Apesar de afirmar que a maioria das apreensões da Polícia Civil são em regiões fora do centro, Luiz constata: “Nosso foco são os grandes traficantes. Mas o nosso histórico de apreensões são bem pulverizados. A gente já entrou até em condomínios de luxo”.

As investigações partem sempre de uma denúncia anônima ou até da Polícia Militar. Os policiais civis costumam andar sem nenhuma identificação. Para Luiz Puccinelli, isso facilita a investigação. “A investigação é feita de forma quase anônima. A gente anda sem carro adesivado, sem arma, nem farda. Se você encontrar um investigador no bairro, você nem percebe que é um investigador. E o policial vai visualizar a pessoa na atividade de tráfico”.

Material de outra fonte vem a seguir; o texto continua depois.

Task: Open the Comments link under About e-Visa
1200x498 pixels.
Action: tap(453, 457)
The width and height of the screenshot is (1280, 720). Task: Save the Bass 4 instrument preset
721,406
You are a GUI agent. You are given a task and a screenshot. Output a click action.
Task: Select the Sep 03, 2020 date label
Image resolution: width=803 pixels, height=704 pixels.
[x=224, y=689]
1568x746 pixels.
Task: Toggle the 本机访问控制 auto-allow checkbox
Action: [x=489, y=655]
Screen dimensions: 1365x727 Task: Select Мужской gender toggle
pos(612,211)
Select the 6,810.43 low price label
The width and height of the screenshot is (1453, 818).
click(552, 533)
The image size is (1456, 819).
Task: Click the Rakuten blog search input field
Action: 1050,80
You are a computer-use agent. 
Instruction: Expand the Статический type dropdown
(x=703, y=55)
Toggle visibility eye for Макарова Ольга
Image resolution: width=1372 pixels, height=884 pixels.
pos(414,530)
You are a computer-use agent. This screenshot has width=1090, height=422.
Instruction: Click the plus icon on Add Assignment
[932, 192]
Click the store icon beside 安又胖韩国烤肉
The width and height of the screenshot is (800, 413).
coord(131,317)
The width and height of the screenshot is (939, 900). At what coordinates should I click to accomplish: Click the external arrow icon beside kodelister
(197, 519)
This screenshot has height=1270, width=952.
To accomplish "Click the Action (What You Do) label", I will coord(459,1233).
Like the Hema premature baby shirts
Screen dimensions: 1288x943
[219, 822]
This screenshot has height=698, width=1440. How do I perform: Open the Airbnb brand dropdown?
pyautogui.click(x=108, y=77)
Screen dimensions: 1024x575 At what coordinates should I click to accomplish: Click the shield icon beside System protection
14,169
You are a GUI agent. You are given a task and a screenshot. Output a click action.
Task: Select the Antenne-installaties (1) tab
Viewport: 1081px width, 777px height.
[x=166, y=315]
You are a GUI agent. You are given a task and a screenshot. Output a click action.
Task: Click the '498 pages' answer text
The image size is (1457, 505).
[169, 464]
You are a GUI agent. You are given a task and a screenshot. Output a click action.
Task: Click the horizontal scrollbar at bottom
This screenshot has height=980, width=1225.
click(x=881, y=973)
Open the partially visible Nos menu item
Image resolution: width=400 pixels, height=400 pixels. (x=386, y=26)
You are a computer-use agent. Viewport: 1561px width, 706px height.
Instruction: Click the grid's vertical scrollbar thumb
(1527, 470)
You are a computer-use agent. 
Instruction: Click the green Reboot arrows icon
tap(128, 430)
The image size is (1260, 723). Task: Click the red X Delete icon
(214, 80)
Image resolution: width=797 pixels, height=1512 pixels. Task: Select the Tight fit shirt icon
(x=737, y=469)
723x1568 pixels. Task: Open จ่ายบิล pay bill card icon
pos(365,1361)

Com os dados iniciais coletados, a Polícia Civil busca quem são os responsáveis por determinado ponto de venda, e onde está a droga que chega àquele local. Segundo Puccinelli, “esta averiguação requer uma extrema precisão. A gente não pode fazer uma operação para prender alguém e ter um número de pessoas diferente do esperado no local ou abordar uma pessoa que está com droga para consumo pessoal”.

O estudo feito pela equipe do Jornal Dois no mês de Janeiro de 2018 constatou que 79,8% da droga apreendida no período estava sob a posse de pessoas brancas. Luiz Puccinelli endossa esse dado: “Aqui na Polícia Civil a gente nunca fez o estudo, essa comparação [em relação à raça]. Mas eu não vejo a maior parte das prisões daqui ser de pretas ou pardas. Tenho certeza de que não há um desequilíbrio. Aqui na Dise eu creio que a maioria sejam apreensões de brancos”.

O que pode mudar

Major Serpa afirma que, pela primeira vez, a Polícia Militar começa a pensar a criminalidade por um viés mais humanizado. A organização está realizando internamente um estudo que relaciona o crime com a vulnerabilidade social no município de Bauru. Para isso, foi usado como base o crime do furto e roubo de veículos. A resposta da PM é que a maioria dos criminosos moram em áreas de maior vulnerabilidade social.

“Na ideia de conseguir a redução criminal e maior segurança para a comunidade, nós vamos tentar acionar agora órgãos públicos que tenham, de alguma forma, responsabilidade para melhorar esse indicador de vulnerabilidade social, para que a gente possa tentar evitar que essas pessoas entrem no crime”.

A relação das circunstâncias que podem levar uma pessoa ao crime é apontada por Serpa como algo que não pode ser ignorado pela PM e demais instâncias de caráter público. Transformar essas realidades seria uma forma de reverter o quadro de criminalidade.

“Veja que eu não estou falando de prisões. A gente tá falando de uma ação preventiva para tentar evitar que aquele jovem entre no crime. Porque se esse jovem, por algum motivo, não importa qual, vai para o crime, a responsabilidade acaba caindo na Polícia Militar”, afirma Serpa. “E nós entendemos que muitos outros órgãos públicos falham antes de o crime acontecer”.